Painting by Joshua Reynolds

Portrait of James Boswell is a 1785 portrait painting by the English artist Joshua Reynolds depicting the Scottish author James Boswell. At the time Reynolds was President of the Royal Academy and Britain's leading portraitist, although he faced competition from Thomas Gainsborough and George Romney. Boswell subsequently became best known for writing the Life of Samuel Johnson, a biography of his friend the celebrated writer Samuel Johnson. Both Reynolds and Boswell were members of The Club, a London dining society that included leading figures of Georgian Britain. Boswell had a number of sittings over the course of the summer, the last of which took place after they had breakfasted together.
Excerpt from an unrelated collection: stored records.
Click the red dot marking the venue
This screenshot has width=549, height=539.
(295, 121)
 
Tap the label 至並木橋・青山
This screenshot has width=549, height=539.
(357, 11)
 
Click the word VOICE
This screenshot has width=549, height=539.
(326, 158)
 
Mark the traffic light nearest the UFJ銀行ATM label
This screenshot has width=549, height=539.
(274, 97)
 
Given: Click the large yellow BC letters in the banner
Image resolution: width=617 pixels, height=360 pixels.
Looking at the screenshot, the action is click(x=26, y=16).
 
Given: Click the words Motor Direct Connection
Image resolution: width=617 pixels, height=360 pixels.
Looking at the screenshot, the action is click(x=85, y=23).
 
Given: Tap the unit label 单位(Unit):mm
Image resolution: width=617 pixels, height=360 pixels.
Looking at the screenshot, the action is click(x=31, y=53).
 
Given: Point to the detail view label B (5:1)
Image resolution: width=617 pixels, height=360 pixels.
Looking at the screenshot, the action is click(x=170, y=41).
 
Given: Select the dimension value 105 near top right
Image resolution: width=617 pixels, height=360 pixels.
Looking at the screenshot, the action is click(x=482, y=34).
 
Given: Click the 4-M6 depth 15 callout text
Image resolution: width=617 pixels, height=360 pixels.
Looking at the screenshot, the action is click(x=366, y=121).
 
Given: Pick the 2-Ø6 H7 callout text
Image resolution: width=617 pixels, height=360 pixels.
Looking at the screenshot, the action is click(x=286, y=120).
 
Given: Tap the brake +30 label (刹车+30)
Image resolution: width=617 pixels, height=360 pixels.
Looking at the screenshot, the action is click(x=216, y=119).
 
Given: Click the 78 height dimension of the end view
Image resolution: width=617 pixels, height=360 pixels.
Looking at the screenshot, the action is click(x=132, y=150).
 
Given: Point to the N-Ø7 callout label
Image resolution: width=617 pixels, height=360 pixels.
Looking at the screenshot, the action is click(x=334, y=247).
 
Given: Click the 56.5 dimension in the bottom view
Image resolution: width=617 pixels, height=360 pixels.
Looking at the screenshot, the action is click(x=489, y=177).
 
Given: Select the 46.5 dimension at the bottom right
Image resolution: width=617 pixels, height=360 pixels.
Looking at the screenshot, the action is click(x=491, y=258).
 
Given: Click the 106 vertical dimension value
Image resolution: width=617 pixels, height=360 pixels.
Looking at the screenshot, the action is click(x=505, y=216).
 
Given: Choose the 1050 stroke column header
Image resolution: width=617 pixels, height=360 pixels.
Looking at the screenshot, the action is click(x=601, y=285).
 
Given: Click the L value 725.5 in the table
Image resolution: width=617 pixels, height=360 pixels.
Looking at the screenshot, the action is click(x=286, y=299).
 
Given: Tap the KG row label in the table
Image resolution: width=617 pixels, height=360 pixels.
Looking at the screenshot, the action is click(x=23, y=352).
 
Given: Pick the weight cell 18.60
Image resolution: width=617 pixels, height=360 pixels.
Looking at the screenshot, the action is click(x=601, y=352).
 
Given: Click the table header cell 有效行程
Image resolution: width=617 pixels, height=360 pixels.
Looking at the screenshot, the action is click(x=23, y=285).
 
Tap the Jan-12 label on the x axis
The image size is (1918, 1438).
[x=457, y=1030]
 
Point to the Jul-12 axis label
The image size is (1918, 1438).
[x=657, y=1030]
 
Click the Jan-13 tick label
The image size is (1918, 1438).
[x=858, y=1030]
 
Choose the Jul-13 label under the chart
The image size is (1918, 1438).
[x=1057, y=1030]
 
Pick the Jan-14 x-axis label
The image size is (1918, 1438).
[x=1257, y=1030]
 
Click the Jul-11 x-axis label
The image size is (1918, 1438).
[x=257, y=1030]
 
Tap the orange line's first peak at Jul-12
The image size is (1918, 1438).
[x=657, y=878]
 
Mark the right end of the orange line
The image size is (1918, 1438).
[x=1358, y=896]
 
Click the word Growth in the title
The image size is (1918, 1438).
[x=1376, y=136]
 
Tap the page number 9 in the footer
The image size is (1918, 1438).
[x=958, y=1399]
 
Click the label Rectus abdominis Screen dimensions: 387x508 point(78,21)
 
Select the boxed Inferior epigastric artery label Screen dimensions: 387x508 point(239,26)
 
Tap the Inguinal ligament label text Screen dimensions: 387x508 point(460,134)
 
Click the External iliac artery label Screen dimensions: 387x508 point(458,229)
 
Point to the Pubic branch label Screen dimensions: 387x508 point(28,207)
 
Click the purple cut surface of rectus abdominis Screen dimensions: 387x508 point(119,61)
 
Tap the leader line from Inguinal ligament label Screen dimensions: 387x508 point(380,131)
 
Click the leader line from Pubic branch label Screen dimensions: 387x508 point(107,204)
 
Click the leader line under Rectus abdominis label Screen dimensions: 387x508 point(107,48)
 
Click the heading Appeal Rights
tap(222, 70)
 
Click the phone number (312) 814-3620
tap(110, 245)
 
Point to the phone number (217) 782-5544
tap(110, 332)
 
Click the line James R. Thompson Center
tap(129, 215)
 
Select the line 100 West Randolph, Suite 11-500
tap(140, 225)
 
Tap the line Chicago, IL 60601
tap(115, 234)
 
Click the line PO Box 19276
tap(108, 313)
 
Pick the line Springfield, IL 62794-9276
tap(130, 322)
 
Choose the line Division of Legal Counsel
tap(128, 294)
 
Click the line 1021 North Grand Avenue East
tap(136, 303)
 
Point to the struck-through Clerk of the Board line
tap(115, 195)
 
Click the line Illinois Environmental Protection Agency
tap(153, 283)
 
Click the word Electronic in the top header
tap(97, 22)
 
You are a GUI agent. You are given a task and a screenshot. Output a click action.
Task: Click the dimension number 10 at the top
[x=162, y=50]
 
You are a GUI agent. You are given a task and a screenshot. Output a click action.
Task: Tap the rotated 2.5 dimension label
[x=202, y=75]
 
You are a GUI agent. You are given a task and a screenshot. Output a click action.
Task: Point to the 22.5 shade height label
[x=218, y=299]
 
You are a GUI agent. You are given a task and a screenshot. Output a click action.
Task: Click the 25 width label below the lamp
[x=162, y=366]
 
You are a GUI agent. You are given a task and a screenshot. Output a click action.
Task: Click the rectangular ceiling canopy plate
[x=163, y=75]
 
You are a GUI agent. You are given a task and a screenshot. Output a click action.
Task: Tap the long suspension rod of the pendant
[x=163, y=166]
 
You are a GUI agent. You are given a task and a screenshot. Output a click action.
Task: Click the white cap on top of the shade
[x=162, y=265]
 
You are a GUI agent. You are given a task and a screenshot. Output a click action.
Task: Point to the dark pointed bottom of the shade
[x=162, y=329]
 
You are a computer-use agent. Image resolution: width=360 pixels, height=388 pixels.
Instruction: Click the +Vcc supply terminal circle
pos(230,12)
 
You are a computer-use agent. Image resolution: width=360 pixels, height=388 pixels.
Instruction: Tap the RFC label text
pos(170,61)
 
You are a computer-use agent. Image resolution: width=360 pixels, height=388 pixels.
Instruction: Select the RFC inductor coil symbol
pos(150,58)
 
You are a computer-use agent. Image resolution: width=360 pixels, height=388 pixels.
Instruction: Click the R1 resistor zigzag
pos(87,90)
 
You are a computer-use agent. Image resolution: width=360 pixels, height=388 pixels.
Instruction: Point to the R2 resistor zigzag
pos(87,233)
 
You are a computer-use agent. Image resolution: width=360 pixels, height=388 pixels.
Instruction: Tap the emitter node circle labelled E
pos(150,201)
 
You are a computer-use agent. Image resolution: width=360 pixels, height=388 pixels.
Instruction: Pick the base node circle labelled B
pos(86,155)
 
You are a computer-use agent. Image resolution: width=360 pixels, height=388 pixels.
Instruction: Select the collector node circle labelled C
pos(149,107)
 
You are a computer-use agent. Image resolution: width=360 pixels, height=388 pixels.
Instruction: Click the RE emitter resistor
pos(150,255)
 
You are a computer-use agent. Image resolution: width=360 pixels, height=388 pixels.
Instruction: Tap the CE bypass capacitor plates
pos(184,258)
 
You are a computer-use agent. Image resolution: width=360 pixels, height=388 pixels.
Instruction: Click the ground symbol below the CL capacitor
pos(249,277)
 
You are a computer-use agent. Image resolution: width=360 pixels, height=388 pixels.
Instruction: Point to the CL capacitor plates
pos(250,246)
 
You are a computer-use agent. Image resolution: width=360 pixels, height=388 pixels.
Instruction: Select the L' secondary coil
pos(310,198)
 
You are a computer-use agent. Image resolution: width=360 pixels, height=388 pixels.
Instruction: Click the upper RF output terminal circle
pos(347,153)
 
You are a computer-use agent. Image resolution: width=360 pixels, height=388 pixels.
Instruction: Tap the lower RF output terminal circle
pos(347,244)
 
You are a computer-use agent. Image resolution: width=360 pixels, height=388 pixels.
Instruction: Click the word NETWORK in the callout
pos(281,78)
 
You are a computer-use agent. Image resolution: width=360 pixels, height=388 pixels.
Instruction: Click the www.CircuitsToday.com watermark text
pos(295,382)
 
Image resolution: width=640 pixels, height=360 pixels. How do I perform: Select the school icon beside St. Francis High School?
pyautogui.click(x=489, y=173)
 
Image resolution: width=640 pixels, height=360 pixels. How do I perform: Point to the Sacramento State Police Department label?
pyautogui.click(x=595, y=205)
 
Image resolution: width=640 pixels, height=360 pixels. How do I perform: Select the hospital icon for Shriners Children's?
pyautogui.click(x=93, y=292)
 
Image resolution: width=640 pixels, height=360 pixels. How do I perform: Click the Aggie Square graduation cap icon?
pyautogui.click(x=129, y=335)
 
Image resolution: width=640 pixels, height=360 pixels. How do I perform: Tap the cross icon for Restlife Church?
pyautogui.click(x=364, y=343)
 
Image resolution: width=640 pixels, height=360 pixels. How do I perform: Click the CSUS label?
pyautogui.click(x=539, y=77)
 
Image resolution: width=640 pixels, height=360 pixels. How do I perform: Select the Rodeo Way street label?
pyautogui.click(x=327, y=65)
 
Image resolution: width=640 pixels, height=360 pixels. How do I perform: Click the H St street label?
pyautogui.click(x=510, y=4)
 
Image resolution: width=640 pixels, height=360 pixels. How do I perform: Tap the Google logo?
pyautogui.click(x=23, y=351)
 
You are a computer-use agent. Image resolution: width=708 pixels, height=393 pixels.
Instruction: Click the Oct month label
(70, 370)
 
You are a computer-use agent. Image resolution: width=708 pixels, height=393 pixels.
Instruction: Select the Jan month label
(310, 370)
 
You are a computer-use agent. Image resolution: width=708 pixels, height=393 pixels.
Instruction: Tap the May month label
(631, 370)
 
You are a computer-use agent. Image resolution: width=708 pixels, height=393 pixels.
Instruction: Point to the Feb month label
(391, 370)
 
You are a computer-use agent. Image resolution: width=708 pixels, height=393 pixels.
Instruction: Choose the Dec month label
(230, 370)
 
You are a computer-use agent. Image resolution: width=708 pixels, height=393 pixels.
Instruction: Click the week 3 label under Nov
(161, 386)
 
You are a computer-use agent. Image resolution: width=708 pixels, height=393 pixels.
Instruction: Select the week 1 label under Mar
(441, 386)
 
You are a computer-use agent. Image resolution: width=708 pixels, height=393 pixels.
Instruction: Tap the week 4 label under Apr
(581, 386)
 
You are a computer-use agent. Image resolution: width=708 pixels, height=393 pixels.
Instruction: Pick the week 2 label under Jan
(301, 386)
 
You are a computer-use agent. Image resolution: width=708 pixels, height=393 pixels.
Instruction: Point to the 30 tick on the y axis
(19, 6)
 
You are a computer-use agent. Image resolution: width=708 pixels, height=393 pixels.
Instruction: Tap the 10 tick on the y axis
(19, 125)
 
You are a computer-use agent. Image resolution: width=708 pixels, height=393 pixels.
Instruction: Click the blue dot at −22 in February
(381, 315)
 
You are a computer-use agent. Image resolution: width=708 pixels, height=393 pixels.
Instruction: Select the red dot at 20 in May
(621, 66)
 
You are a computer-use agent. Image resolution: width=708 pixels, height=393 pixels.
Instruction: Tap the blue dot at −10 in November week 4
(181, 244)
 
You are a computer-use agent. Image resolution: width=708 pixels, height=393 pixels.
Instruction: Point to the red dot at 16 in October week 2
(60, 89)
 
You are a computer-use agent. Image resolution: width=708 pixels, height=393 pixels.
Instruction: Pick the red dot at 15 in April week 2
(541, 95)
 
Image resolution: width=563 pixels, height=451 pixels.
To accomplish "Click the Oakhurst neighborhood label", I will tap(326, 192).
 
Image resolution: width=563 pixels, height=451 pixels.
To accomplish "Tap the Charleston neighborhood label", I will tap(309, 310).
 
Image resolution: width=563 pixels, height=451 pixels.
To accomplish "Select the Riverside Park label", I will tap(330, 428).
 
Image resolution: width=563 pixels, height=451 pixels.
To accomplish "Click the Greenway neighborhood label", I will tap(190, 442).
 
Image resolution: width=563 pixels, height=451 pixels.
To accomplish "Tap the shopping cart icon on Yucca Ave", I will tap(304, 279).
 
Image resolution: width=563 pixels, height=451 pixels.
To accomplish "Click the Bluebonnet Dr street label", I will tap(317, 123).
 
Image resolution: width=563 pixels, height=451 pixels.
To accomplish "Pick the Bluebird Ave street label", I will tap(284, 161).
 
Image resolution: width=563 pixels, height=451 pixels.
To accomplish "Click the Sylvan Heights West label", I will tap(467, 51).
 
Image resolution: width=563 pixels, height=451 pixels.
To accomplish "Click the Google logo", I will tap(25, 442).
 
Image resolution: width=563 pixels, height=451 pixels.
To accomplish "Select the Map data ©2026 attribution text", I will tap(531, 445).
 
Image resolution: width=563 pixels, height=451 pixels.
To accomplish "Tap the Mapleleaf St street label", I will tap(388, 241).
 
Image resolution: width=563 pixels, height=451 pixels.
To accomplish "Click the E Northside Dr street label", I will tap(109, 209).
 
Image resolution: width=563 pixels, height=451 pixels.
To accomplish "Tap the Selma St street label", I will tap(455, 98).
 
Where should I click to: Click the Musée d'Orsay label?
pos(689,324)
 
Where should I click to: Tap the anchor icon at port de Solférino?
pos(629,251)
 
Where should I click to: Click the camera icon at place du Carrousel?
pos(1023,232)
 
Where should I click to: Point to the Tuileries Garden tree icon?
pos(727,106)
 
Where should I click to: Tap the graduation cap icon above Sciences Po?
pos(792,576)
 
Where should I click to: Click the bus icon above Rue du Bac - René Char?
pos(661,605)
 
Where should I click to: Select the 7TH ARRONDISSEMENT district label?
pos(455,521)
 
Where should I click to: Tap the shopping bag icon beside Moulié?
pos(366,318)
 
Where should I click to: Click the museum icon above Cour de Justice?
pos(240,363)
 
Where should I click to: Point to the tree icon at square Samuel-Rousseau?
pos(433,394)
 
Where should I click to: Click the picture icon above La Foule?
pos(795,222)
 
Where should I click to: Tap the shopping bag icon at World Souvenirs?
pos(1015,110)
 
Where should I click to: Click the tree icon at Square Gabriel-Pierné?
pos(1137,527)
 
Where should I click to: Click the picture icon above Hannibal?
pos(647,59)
The work was displayed at the Royal Academy's Summer Exhibition of 1787 at Somerset House. Today the painting is in the collection of the National Portrait Gallery in London, having been acquired in 1964.

==See also==
- Blinking Sam, a 1775 portrait by Reynolds of Samuel Johnson

==Bibliography==
- Ingamells, John. National Portrait Gallery Mid-Georgian Portraits, 1760-1790. National Portrait Gallery, 2004.
- McIntyre, Ian. Joshua Reynolds: The Life and Times of the First President of the Royal Academy. Allen Lane, 2003.
- Radner, John B. Johnson and Boswell: A Biography of Friendship. Yale University Press, 2013.